Data Poisoning: The Critical Weakness of ML That Hackers Are Exposing

Artificial intelligence (AI) has been hyped as the future of many businesses. And in particular, the ability of machine learning (ML) to analyze data, look for correlations and spot patterns will be critical to how enterprises operate in the years to come.

For instance, Algorithmia's 2021 Enterprise Trends in Machine Learning survey found more than three-quarters of firms (76%) are prioritizing AI and ML over other IT initiatives in 2021. The main goals of this are to drive revenue growth through better customer experiences, and automating processes to reduce costs.

However, they don’t come without their challenges. One particular issue that businesses will have to address is the security risks they open up. IT professionals need to be aware of the inherent weaknesses within these models that can allow hackers to bypass defenses and infiltrate businesses.

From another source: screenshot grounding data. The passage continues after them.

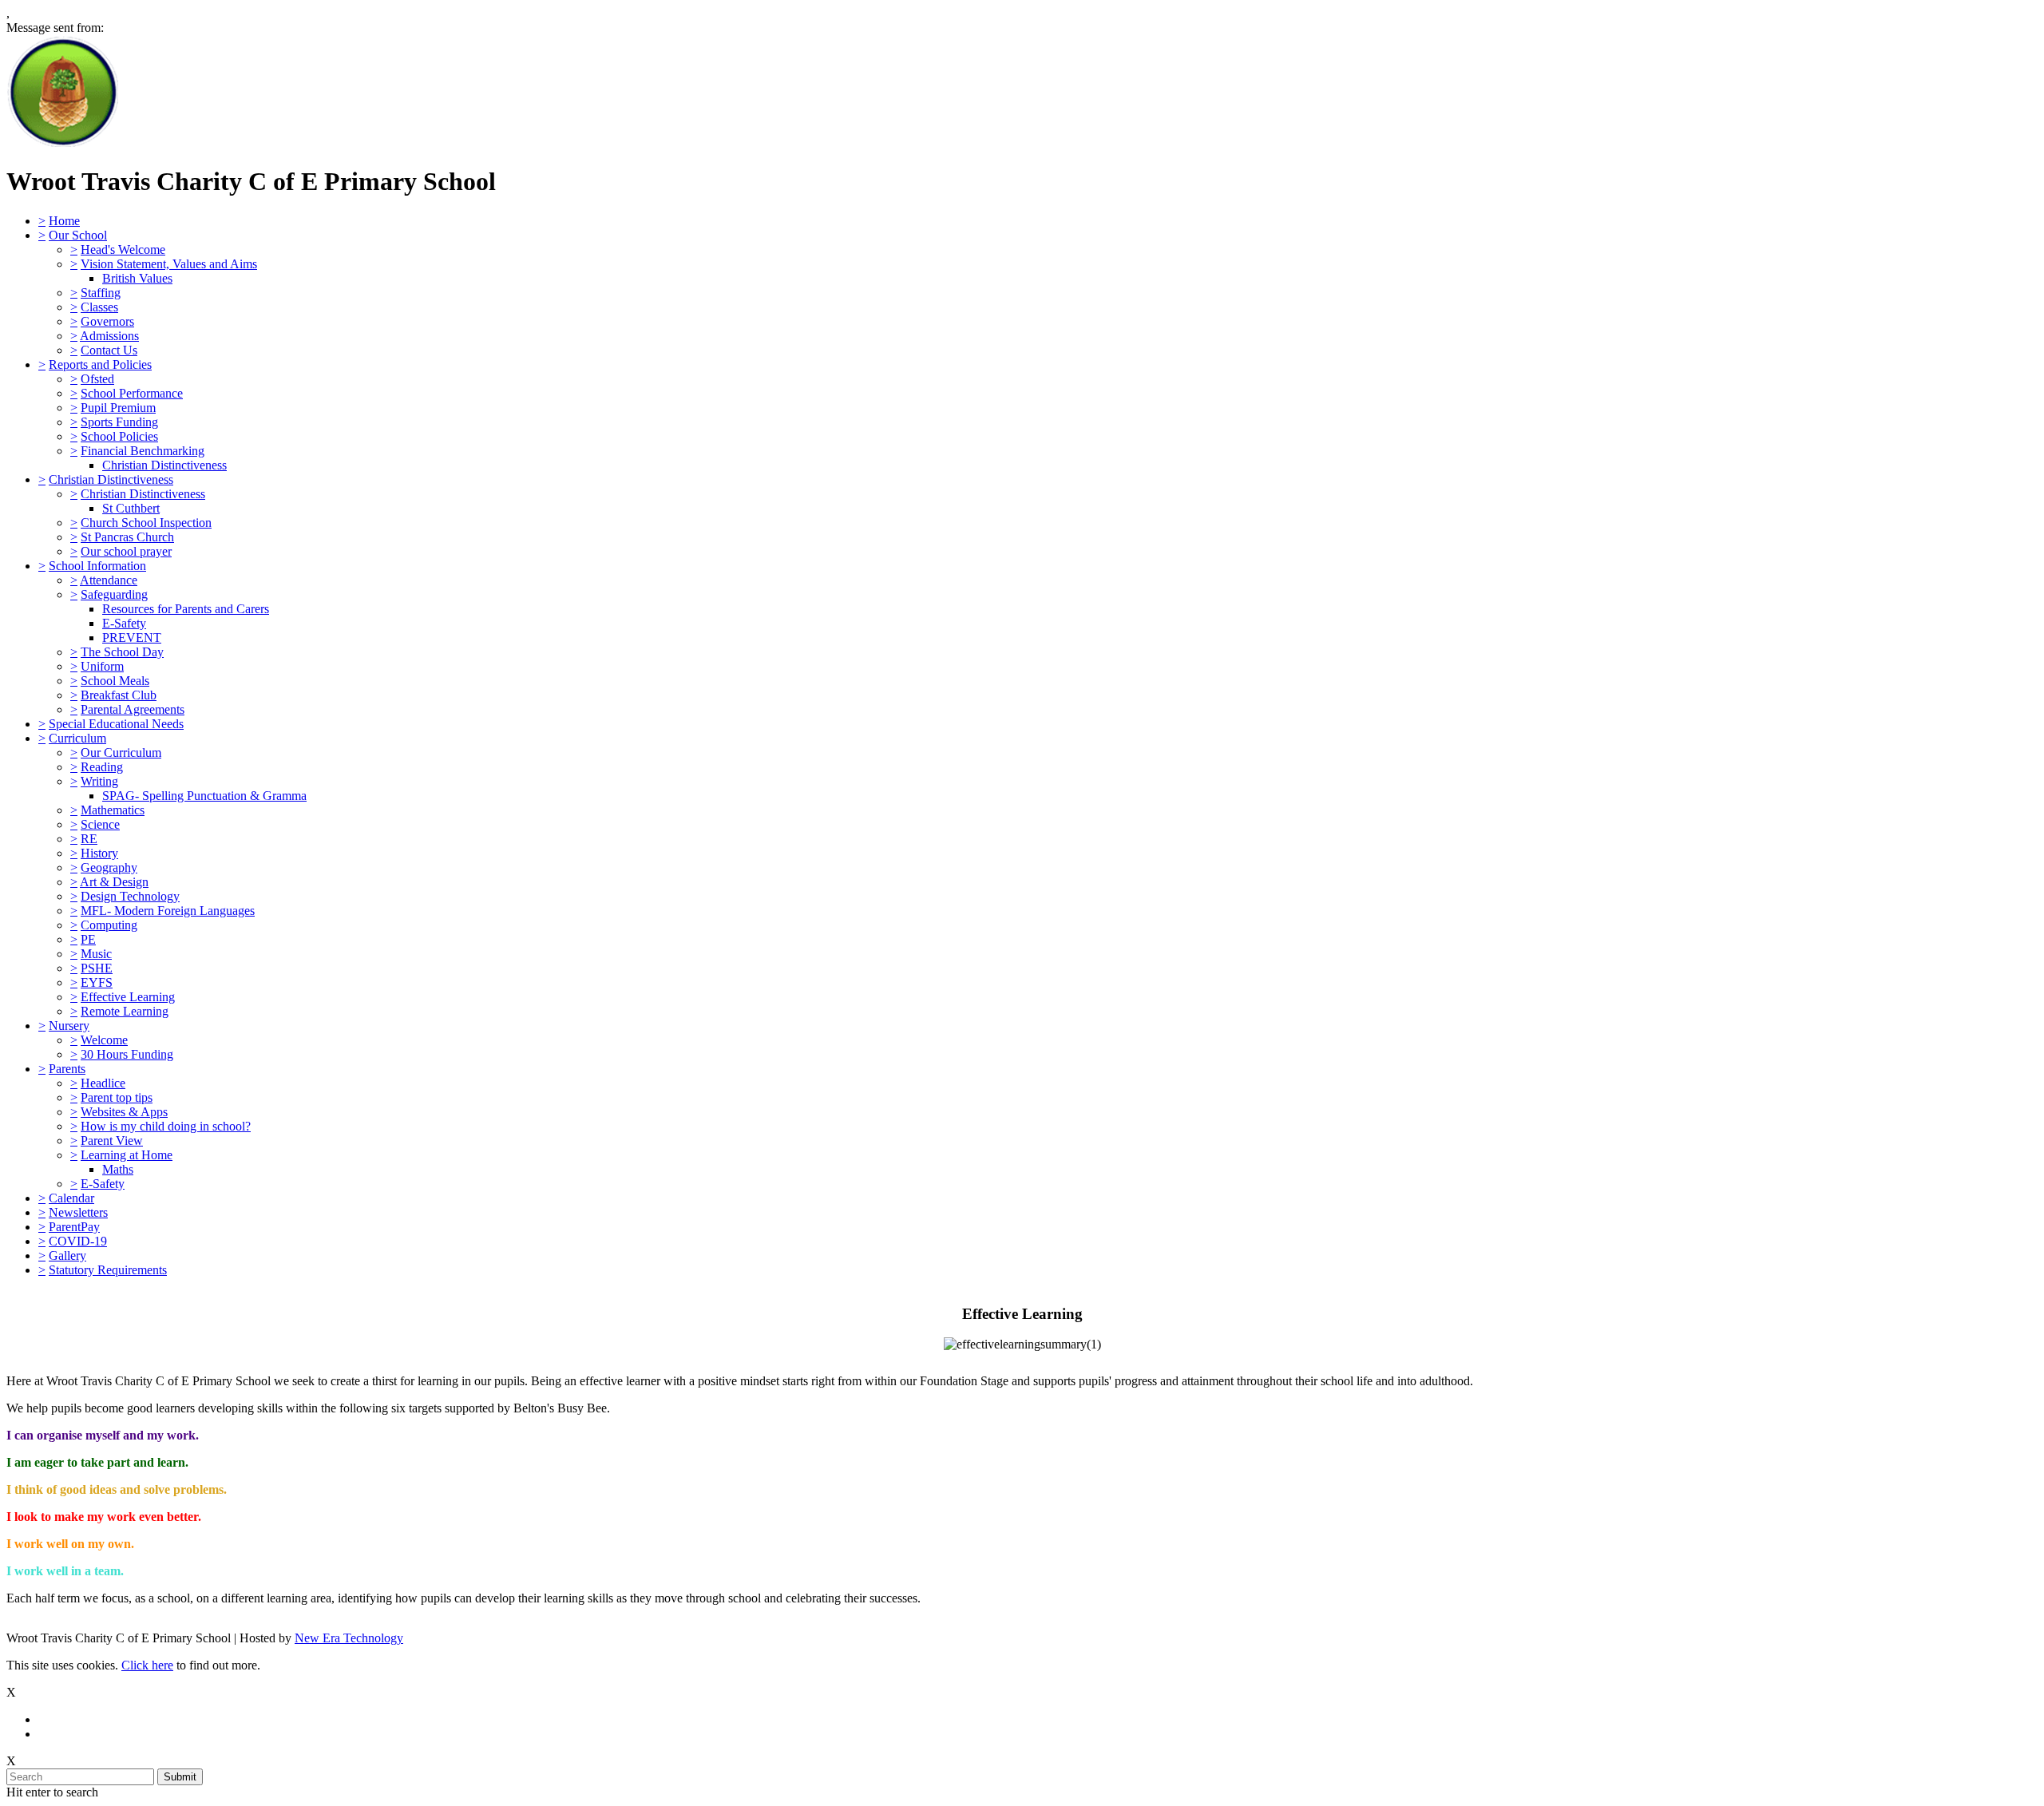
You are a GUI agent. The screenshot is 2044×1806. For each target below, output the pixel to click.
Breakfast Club (118, 695)
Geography (109, 867)
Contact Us (109, 350)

The risks posed by adversarial machine learning

There are several types of so-called 'adversarial AI' techniques that criminals can use to their advantage. And one of the most effective ways for hackers to achieve this is to target the data being used to train ML models with incorrect information, so the model learns the wrong lessons and applies them to future work.

This is known as 'data poisoning' and it can be difficult to stop as it’s hard to spot when in progress, and once an AI model has learned a connection, it can be very tricky to get it to unlearn it.

AI models work by looking at patterns and drawing inferences from them. They take in huge amounts of data and make a 'best guess' as to what they're seeing. However, while this offers many benefits, there’s an intrinsic weakness in this model. The system can only look for correlations, and has no understanding of causation or any other logical relations between pieces of data. This leaves it open to exploitation.

What is data poisoning?

One example of how data poisoning can be exploited is with image recognition systems. For example, a human knows instantly what a dog looks like, whether it's a great dane or a chihuahua, but an ML system has to be taught. This works by showing the system thousands or even millions of pictures of different dogs, so the AI can recognize common characteristics (such as four legs, a tail, fur etc) and deduce that an image it hasn't seen before that contains all these features is likely to be a dog.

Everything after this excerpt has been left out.